Gaither Troutman Pope
Painter Gaither Troutman Pope is best known for his landscapes of Louisiana's prairies and dark swamps influenced by nineteenth-century Luminist painters.
Gaither Troutman Pope’s contemporary paintings of the Louisiana landscape do not employ the characteristic realism commonly found in works by Victorian painters. Instead, his depictions of watery prairies and dark swamps are intuitive and as devoted to light as those of nineteenth-century Luminist painters.
Born on July 27, 1953, in Jackson, Mississippi, Pope resides in Baton Rouge and teaches drawing and painting at Nicholls State University in Thibodaux. “As Baton Rouge is to Louisiana, Jackson is the pivotal line between northern and southern Mississippi,” Pope wrote in 2011. “In all of my years in Mississippi, I was always attracted to the southern part of the state, especially the coastal region with its salt marshes and swamps, its barrier islands, and bay area, so remote in comparison to other coastal areas in the Southeast U.S. where tourists flock to each year. As a young man, while in the employ of an architectural/engineering firm in Jackson, I spent much time on a survey crew in the Waveland and Bay St. Louis area of the coast and it was at this time that I became fully entrenched in the magic of the region. By ‘magic,’ I truly mean a sort of mystical energy that exists in this region that is, for me, very palatable. It has been this sense of mystery that has drawn me ever more south throughout my adult life.
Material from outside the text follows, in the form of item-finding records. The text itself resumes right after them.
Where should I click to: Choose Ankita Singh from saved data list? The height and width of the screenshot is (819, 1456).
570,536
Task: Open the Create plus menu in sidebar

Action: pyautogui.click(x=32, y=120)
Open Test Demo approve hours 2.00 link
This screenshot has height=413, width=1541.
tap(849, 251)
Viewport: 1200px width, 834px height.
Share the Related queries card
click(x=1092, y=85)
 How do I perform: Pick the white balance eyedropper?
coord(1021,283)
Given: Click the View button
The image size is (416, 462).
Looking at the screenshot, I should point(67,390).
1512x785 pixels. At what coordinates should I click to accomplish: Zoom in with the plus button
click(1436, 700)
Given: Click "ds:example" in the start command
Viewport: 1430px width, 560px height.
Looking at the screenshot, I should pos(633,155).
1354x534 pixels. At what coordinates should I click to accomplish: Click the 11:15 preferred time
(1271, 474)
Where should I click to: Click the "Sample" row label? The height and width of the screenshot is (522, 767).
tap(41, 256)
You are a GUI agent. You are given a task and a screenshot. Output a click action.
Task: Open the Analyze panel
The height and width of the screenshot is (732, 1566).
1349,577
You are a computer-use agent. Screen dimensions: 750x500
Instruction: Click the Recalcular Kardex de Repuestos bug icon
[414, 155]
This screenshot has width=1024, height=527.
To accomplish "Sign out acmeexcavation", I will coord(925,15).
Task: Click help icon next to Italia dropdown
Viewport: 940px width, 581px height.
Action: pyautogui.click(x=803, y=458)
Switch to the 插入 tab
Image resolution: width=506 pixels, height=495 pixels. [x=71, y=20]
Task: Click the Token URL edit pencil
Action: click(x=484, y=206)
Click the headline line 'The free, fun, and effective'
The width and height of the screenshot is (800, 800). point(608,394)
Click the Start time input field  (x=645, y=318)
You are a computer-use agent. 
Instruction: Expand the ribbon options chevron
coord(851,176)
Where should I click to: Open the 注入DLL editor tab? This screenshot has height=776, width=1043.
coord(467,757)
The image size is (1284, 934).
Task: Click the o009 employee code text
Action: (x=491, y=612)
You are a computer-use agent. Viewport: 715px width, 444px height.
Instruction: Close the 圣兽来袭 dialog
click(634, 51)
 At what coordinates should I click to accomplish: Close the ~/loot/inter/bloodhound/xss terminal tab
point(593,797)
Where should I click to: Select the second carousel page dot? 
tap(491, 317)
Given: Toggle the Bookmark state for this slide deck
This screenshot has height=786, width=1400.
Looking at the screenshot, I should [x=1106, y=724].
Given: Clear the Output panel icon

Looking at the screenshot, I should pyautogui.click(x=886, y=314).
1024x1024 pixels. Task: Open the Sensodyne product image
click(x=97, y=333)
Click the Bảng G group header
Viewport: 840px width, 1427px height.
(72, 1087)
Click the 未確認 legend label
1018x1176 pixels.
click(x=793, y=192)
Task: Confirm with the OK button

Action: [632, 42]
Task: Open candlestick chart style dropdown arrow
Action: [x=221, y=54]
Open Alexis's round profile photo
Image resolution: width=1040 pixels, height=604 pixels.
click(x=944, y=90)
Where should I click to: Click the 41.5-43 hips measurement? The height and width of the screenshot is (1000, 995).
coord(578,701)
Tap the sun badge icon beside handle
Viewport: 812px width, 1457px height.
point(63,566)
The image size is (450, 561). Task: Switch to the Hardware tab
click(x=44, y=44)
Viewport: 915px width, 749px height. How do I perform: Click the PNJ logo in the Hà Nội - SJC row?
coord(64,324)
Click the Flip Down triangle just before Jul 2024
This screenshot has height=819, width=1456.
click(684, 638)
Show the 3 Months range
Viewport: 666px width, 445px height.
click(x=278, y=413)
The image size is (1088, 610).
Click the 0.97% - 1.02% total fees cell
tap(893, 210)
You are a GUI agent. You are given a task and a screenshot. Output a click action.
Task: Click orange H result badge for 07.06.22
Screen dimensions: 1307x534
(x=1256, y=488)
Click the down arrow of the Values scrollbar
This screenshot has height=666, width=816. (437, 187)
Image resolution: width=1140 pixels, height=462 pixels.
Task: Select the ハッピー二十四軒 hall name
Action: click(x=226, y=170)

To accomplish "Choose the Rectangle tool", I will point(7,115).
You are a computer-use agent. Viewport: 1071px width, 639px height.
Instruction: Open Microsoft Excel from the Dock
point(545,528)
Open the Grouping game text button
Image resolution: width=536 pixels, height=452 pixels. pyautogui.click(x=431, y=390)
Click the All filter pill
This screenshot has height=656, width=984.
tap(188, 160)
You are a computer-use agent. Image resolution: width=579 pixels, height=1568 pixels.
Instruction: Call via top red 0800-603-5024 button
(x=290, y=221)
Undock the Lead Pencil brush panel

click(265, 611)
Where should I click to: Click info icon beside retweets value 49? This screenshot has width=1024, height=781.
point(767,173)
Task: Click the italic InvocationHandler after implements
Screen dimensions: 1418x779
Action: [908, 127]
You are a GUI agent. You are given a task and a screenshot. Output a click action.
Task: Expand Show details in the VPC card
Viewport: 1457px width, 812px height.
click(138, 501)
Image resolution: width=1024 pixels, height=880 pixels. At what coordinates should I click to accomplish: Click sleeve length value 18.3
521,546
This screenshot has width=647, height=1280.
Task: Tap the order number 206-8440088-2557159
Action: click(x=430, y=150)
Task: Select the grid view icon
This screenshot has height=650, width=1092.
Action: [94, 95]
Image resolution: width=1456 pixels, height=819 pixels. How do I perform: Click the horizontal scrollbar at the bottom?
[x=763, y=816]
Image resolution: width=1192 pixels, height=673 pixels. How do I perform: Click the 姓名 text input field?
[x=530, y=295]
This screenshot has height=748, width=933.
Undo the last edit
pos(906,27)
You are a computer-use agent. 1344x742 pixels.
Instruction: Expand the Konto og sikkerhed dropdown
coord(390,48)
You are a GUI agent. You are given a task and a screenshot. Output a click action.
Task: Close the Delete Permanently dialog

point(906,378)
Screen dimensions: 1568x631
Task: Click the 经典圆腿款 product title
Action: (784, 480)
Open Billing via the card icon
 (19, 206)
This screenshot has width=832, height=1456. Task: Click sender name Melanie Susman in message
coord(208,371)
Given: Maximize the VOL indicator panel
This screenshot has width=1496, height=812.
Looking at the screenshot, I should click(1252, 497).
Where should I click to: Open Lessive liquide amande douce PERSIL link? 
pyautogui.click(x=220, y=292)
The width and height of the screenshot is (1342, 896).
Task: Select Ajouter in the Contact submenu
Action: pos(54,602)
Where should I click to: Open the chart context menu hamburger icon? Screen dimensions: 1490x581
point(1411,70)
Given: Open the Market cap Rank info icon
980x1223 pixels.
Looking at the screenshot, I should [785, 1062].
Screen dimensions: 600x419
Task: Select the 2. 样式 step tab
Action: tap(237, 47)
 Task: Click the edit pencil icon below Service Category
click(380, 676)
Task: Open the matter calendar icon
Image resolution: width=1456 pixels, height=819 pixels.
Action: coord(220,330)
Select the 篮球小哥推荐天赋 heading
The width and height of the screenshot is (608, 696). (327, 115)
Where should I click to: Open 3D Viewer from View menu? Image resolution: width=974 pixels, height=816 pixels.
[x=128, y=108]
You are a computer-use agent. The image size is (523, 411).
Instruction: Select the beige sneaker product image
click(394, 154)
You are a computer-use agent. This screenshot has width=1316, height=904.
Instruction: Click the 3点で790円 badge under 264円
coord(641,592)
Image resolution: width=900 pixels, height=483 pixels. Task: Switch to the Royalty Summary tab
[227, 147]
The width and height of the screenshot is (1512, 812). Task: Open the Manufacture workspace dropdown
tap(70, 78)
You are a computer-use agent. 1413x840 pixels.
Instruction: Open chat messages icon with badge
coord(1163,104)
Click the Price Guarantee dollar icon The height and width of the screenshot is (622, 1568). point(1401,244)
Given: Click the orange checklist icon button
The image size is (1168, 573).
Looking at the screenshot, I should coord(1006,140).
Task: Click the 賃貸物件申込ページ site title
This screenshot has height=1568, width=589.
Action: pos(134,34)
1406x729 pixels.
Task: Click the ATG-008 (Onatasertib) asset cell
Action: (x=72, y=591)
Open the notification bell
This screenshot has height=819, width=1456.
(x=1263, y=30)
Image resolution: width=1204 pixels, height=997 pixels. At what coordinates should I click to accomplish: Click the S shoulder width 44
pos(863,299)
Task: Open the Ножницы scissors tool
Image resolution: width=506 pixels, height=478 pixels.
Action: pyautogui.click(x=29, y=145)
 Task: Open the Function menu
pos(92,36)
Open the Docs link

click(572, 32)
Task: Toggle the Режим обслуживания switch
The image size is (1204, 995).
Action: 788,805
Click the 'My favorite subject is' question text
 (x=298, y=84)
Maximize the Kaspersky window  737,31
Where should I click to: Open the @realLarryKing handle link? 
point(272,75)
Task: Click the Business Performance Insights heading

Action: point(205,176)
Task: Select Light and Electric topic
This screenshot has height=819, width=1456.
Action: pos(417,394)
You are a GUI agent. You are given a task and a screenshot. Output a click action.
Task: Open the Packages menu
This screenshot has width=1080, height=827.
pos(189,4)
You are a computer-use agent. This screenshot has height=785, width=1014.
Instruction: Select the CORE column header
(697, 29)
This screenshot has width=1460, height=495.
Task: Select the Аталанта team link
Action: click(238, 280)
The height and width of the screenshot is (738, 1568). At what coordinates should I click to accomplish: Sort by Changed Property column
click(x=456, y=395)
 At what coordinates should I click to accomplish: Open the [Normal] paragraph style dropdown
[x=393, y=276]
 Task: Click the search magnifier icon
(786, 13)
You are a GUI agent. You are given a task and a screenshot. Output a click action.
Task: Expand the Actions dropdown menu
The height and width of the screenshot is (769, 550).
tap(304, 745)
When I began living in Baton Rouge as a graduate student at LSU in the early ‘90s, I knew then that I would be very reluctant to leave after grad school. I never did leave.”
With degrees in art from Tougaloo College in Jackson and a master of fine arts from Louisiana State University, where he studied under Robert Warrens, Michael Crespo, Melody Guichet, Robert Hausey, Christopher Johns, and Edward Pramuk, Pope says the artists who had the most influence on his work were the nineteenth-century American painters known as the Luminists, and others later in the century such as Ralph Blakelock and George Inness. “The appeal of these artists to me is not formal alone,” he once wrote, “nor is their subject matter exclusively what draws me to them; there is also a sense of a sort of spiritual connection to them. They worked in relative isolation and they used the elements of their respective terrain to impart the emotive qualities symbolized by the land. While I don’t (and can’t) attempt to effect the temperament of a nineteenth century painter in my work, I still believe their approach to the landscape has validity in our time, especially here in Louisiana where so much of our collective perspective on the world is keyed to our relationship with the land.”
Pope describes his paintings as “grounded in landscape and landscape elements, flora and fauna.” He explained, “I try to use the land in a way that is not entirely narrative, yet does suggest narrative, metaphor, and, occasionally, allegory. While I am versed in the symbols used by my nineteenth-century American predecessors, I know these are lost upon a contemporary audience. However, I am not averse to creating my own personal symbols, minus any universally understood meanings. Again, I may make suggestions, but not pronouncements, through my work.”
Pope loves to play with space by dividing the canvas into sections. Each section may or may not include imagery that relates to the other. These divided canvases are like pages in a book or magazine and date back to his days working as a printer in Mississippi. Yet unlike the progressive storyline in a book or magazine article, Pope says he “never tries to tell stories.” Images in his paintings, such as birds and a piano, are recognizable but are not set into a narrative. These images are often drawn from memory of things that he has seen or places he has been.
At times, Pope does small preliminary drawings or takes photographs as field notes for later use in the studio, but he does not paint directly from those studies or photographs. They are starting points for whatever rises in his imagination as he paints. When he doesn’t do preliminary drawings, he goes directly to the painting surface, usually a wood panel, and paints in shapes, lines, and zones. The painting evolves slowly as he adds imagery. “
Pope’s paintings are in the collections of several private and corporate collectors, including famed New Orleans jewelry designer Mignon Faget; Butler and Snow, Attorneys at Law, in Gulfport, Mississippi; New Orleans law firms McGlinchey, Stafford; Plauche, Masselli, and Parkerson; Taylor, Wellons, Politz, and Duhe; and Iberia Bank in New Iberia, Louisiana.
In 1996 Pope’s paintings were included in the New Orleans Contemporary Arts Center’s twentieth anniversary show. That same year, his work took first place in a statewide competition at the Louisiana Arts and Science Center’s Project Harmony.